In addition to the subcommittee led by professor Ed Diener on personal happiness, the other subcommittees and their chairs are: happy cities (Aisha Bin Bisher); happiness and education (Martin Seligman); happiness and health (Lord Richard Layard); happiness measurement (Martine Durand); and happiness in the work environment (Jan-Emmanuel De Neve).
By Brooke Adams, communications specialist, University Marketing & Communications
When the United Arab Emirates decided to get a happiness movement trending around the world, it turned to a University of Utah social psychology professor for help.
Ed Diener — known as Dr. Happiness — is a pioneer in the field of happiness research. He coined the term “subjective well-being” and developed many protocols used to measure happiness, life satisfaction and positive emotions.
Now, he’ll play a key role on the World Happiness Council launched by the UAE as head of a subcommittee on personal happiness.
His Highness Sheikh Mohammed bin Rashid Al Maktoum, vice president, prime minister and ruler of Dubai, announced the creation of the World Happiness Council on March 19 — the eve of International Day of Happiness.

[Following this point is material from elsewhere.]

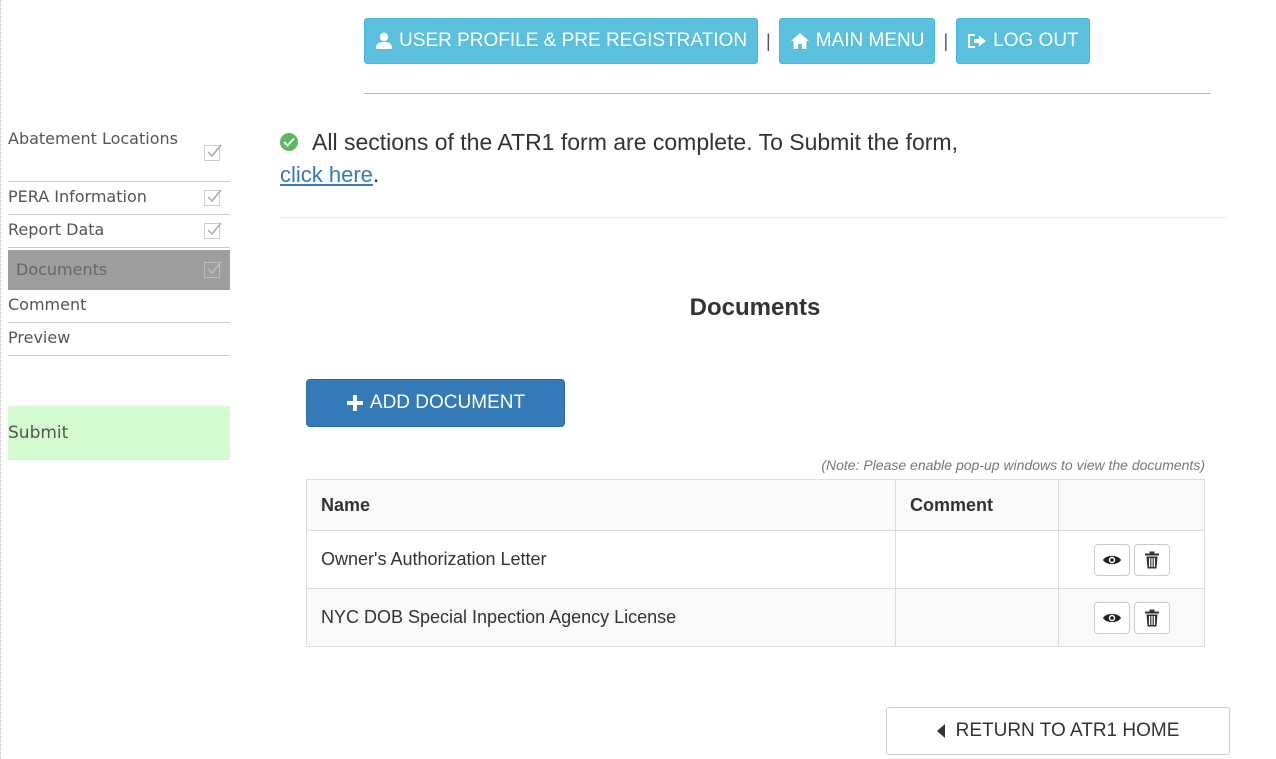 Image resolution: width=1276 pixels, height=759 pixels. What do you see at coordinates (93, 138) in the screenshot?
I see `sidebar-item-label: Abatement Locations` at bounding box center [93, 138].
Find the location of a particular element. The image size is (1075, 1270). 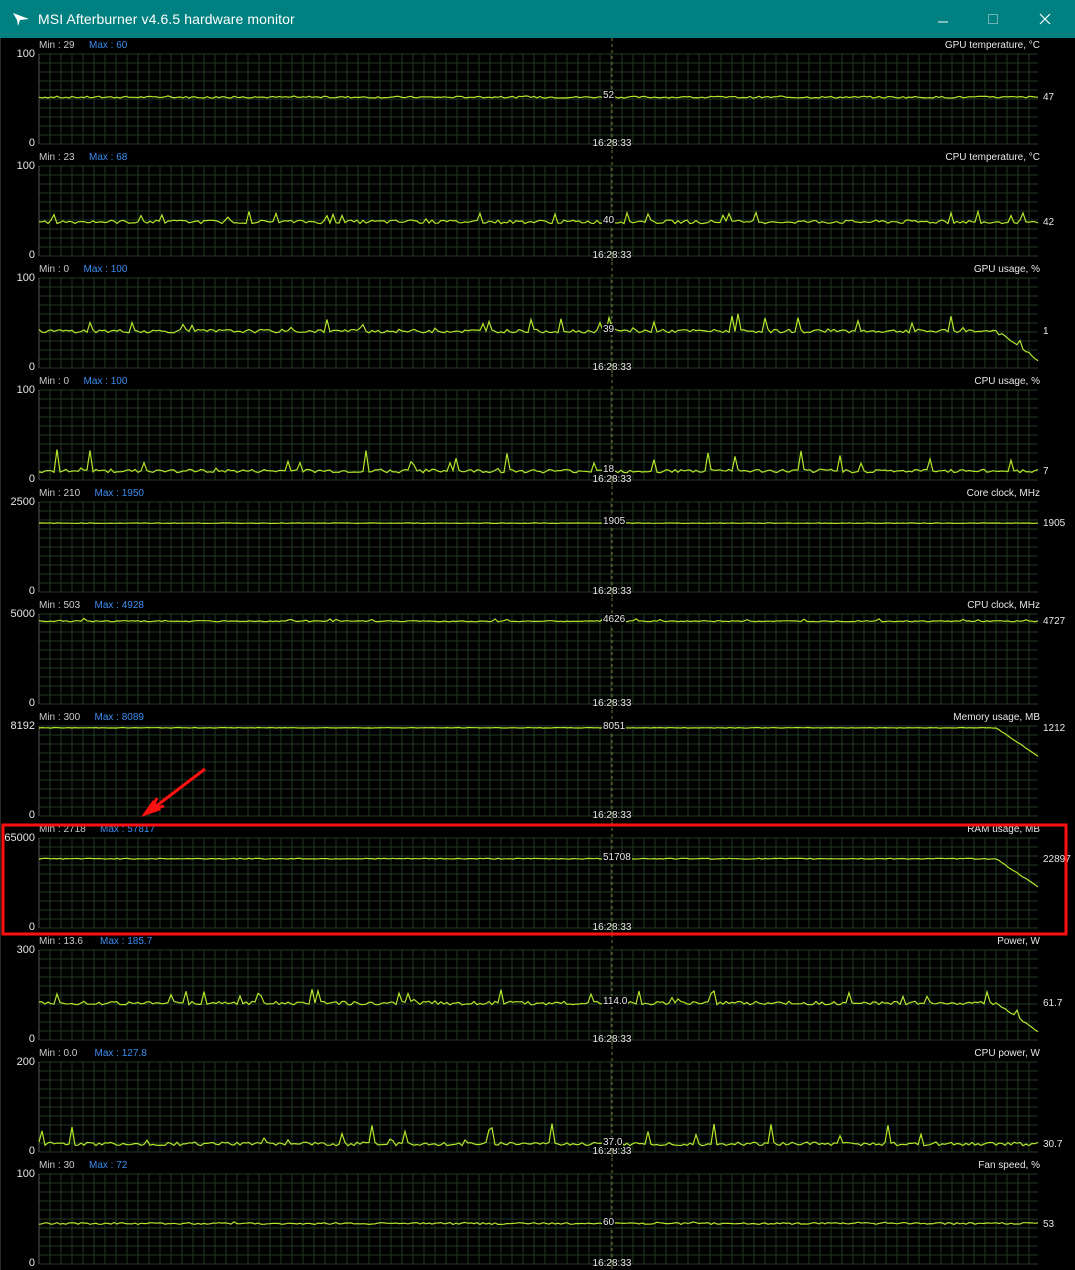

highlight-overlay is located at coordinates (534, 852).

The council is designed as a think tank with the goal of getting governments to consider the happiness of citizens and residents in strategic planning and policies that improve quality of life and open “windows for hope.”
The council’s six subcommittees will produce an annual report that highlights best practices by governments in promoting well-being and happiness and, through an annual summit each February, encourage world leaders to “look for a new way to bring happiness to their people.”
And that, well, makes Diener happy.
“When I started studying happiness scientifically 35 years ago, it was a nonexistent field and everyone thought I was crazy,” Diener said. “Now it has taken off. It’s amazing how this field all of a sudden is having a big impact.”
To be honest, he says, it hasn’t been easy to get happiness taken seriously.
Happiness, he said, “sounds flaky, kind of frivolous. But what we’re talking about is sustainable happiness — what you get from your family, work, meaning and purpose, having goals and values. We’re not just about talking about having fun. Well-being is much, much more than having fun.”
Diener has spent his career figuring out how well-being can be tracked and used by policy makers, alongside economic indicators, to inform their decisions. He says that while economic indicators are helpful, they don’t capture everything.
“They don’t capture social support factors and crime and things like that and they also don’t have the ability to reflect any downsides of economic growth, which sometimes can occur,” Diener said.
Over the past three decades, he has investigated whether money makes you happy, the happiness of men versus women, the effects of well-being on work productivity, health and longevity, and how national policies influence well-being — which brings him full circle to the seat on the World Happiness Council.
“We’ve always had this idea that the pursuit of happiness was what people had a right to and that meant each person was to pursue it on their own and government wouldn’t interfere with them pursuing happiness,” Diener said. “What we now know is, of course, that individual happiness does depend on making good decisions in your life and to some degree your inborn temperament, your marriage and so forth, but happiness depends a lot on where you live, the conditions and the policies.”
Happiness research, for example, has shown problems like inequality and dirty air appear to depress life satisfaction while access to green spaces and active commuting appear to increase well-being.
Some countries, nations and cities have already taken steps to adopt well-being measures and policies. The U.K., for instance, routinely measures happiness. Richard Layard, a labor economist who serves in the U.K.’s House of Lords and is leading one of the council’s subcommittees, has been a vocal proponent of the idea that addressing mental illness will increase his country’s well-being, productivity and economics. Layard was a driving force in getting the U.K. to pledge $1 billion to mental health treatment for underserved populations, Diener said.
A few governments — the UAE and Ecuador, to name two — have ministers of happiness or good living whose job is to promote programs that enhance happiness and life satisfaction. In the UAE, the happiness minister created a 100-day school program to teach children how to be positive, express gratitude and give compliments, Diener said.
In the U.S., the Centers for Disease Control occasionally conducts surveys on life satisfaction but with a focus on physical health. Diener said earlier this year it appeared that, for the first time, there would be a happiness proponent in a top-level federal post: U.S. Surgeon General Vivek Murthy said he would dedicate his final two years in office to promoting emotional well-being. But Murthy, who was appointed by former President Barack Obama, was asked to resign in April.
“So, you see that there is some success going on,” Diener said. “Most of the success so far is in theory — that is, based on data we have we can say x, y or z lower or raise well-being, but it’s hard to say if anybody has adopted policies based on that.”
The goal is to get these findings before more government and business leaders in the hopes they’ll have some influence, he said, but “it’s never decisive where you say, ‘Oh my gosh, because of these findings we are going to do everything differently.’ It is just one thing that adds to one side of the argument.”
The World Happiness Council’s work should help tip the scale even more, providing a broad platform for Diener and other well-being proponents to share their ideas and research with policymakers.
“The world government movement has potential. They’ve got a lot of energy and they are going all out,” Diener said. “But it is a matter of making progress on all different fronts.”